I'm a World of Warcraft & Dota 2 player, using "the meta" in that way is pretty common in gaming these days I think. The "meta" is still the 'metagame' in the competitive ecosystem sense, but it also refers to strategies that are considered flavor of the month (FOTM) or just generally safe bets.

So there's "the meta", and there's "that strategy is meta", or "that strategy is the meta."

Yeah, I accept that "Nash equilibrium" isn't likely to catch on at this stage.
The answer is to just use the latest Claude model and not worry beyond that.
It feels like all the AI companies are pulling the versions out of their arse at the moment, I think they should work backwards and work to AGI 1.0

So my guess currently is that most are lingering at about 0.3

Where's the comparison with Gemini 2.5 Pro?
For coding, I like the Aider polyglot benchmark, since it covers multiple programming languages.

Gemini 2.5 Pro got 72.9%

o3 high gets 81.3%, o4-mini high gets 68.9%

where do you find those o3 high numbers? https://aider.chat/docs/leaderboards/ currently has gemini 2.5 pro as the leader at, as you say, 72.9%.
It's in the OpenAI article post (OP) i.e. OpenAI ran Aider themselves.
Update: the leaderboard has o3 high + 4o tops of the charts now with 82.7%. This is a) amazing b) 20x more expensive than Gemini.
Isn't it easy to train on the specific Exercism exercises that this benchmark uses?
It was a good benchmark until it entered the training set.
Some sources mention that o3 scores 63.8 on SWE-bench, while Gemini 2.5 Pro scores 69.1.

On most other benchmarks, they seem to perform about the same, which is bad news for o3 because it's much more expensive and slower than Gemini 2.5 Pro, and it also hides its reasoning while Gemini shows everything.

We can probably just stick with Gemini 2.5 Pro, since it offers the best combination of price, quality, and speed. No need to worry about finding a replacement (for now).

> Some sources mention that o3 scores 63.8 on SWE-bench, while Gemini 2.5 Pro scores 69.1.
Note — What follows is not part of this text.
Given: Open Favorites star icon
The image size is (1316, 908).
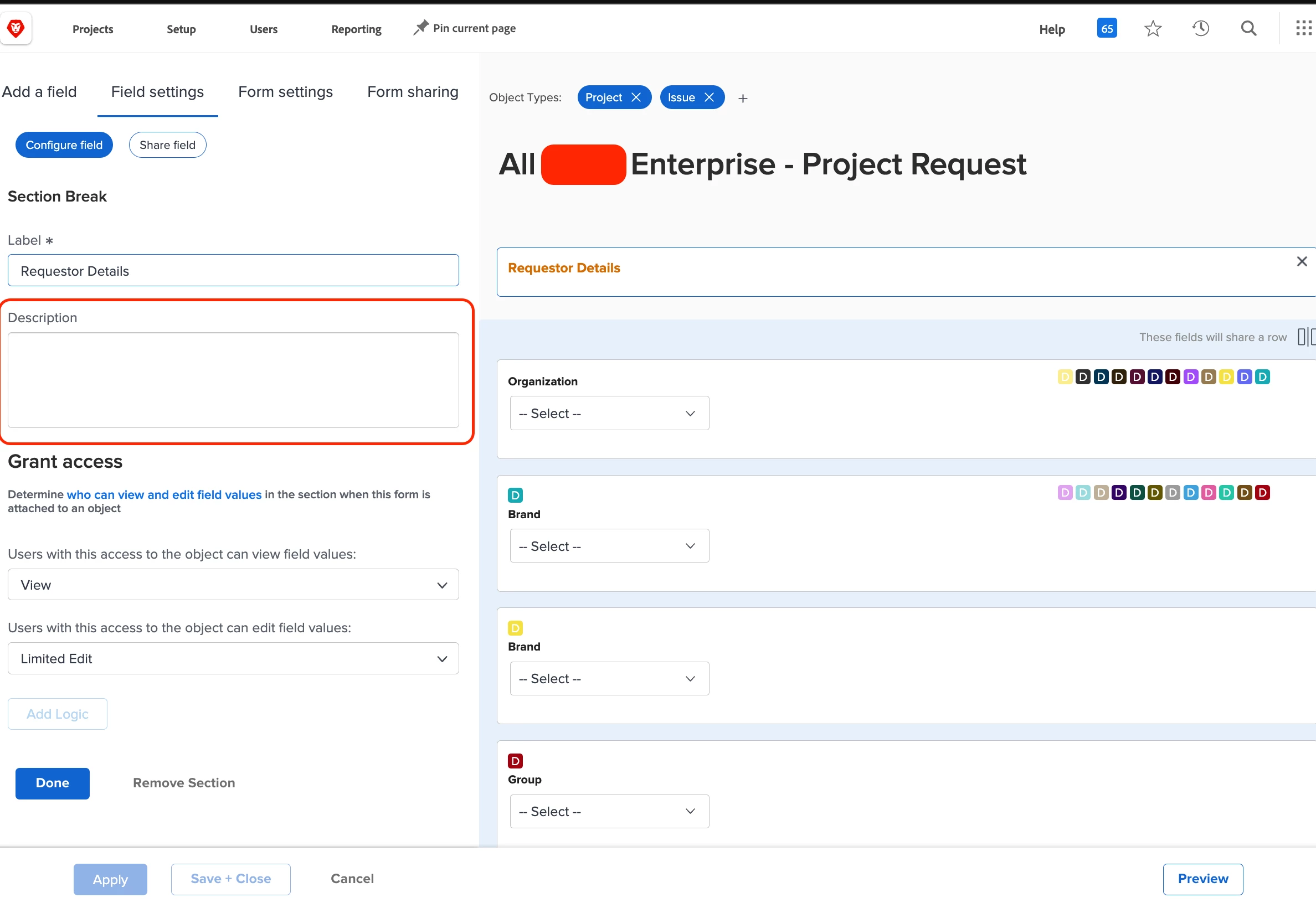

It's the opposite. o3 scores higher

The pace of notable releases across the industry right now is unlike any time I remember since I started doing this in the early 2000's. And it feels like it's accelerating
Not really. We’re definitely in the incremental improvement stage at this point. Certainly no indication that progress is “accelerating”.
ChatGPT 3 : iPhone 1

A bunch of models later, we're about on the iPhone 4-5 now. Feels about right.

It's more like GPT-3 is the Manchester Baby, and we're somewhere around IBM 700 series right now. Still a long way to go to iPhone, as much as the industry likes to pretend otherwise.
Both were big consumer commercial breakouts and far better than predecessors. And several years later both see only iterative improvements.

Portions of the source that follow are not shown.